» **INPUT DATA**:
↓
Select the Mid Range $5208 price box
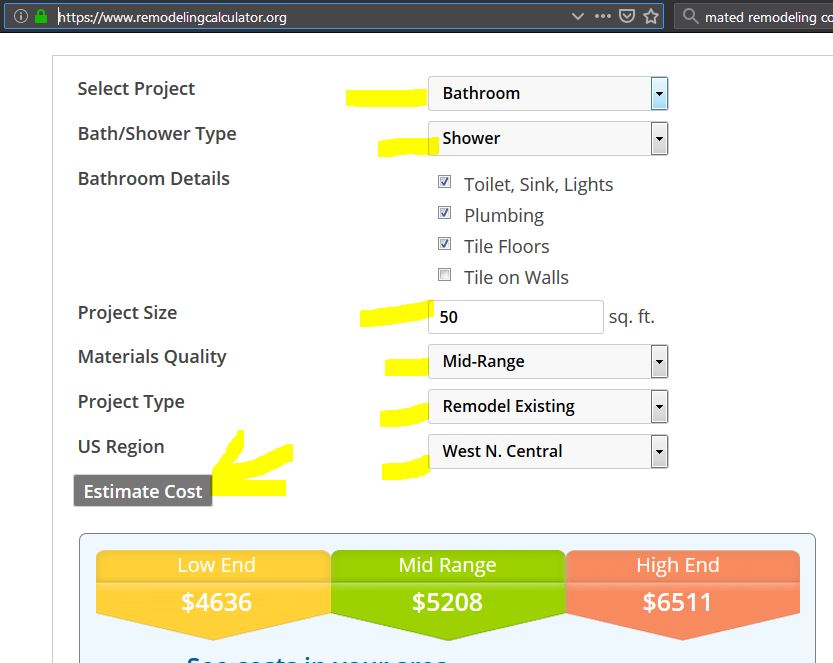Viewport: 833px width, 663px height. coord(447,589)
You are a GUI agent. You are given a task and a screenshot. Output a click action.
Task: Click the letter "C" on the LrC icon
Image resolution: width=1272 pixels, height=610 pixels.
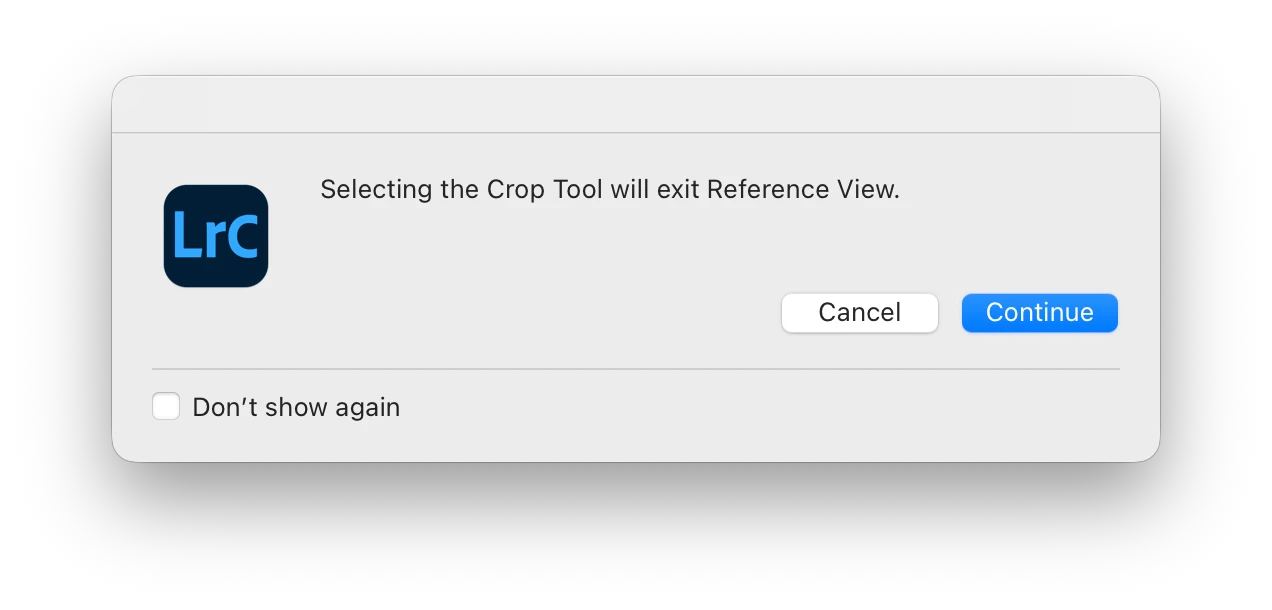[241, 236]
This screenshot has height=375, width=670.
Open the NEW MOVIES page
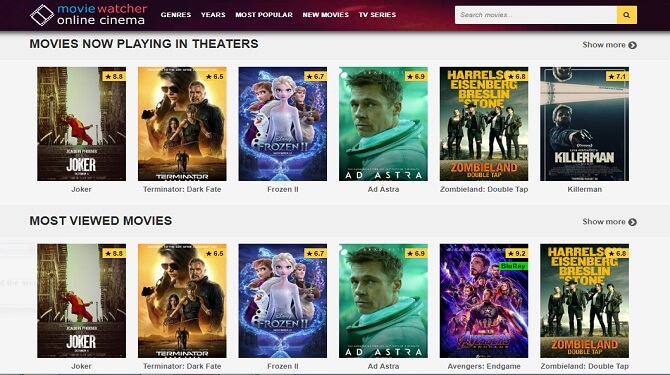pos(326,15)
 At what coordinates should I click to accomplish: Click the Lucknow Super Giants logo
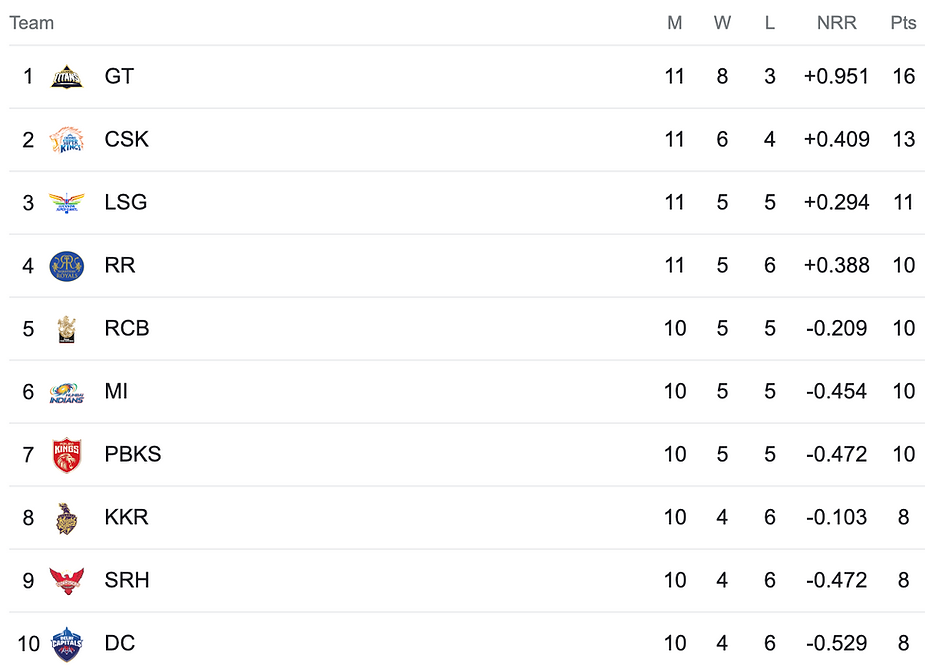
↑
» **ASSIGNMENT**: Each line of the data should be quoted exactly, with pictures left out.

» **FINAL ANSWER**:
Select the Mid Range $5208 price box
Viewport: 833px width, 663px height. coord(447,589)
You are a GUI agent. You are given a task and a screenshot. Output a click action.
Task: Click the letter "C" on the LrC icon
Image resolution: width=1272 pixels, height=610 pixels.
[241, 236]
This screenshot has height=375, width=670.
Open the NEW MOVIES page
pos(326,15)
 At what coordinates should I click to accomplish: Click the Lucknow Super Giants logo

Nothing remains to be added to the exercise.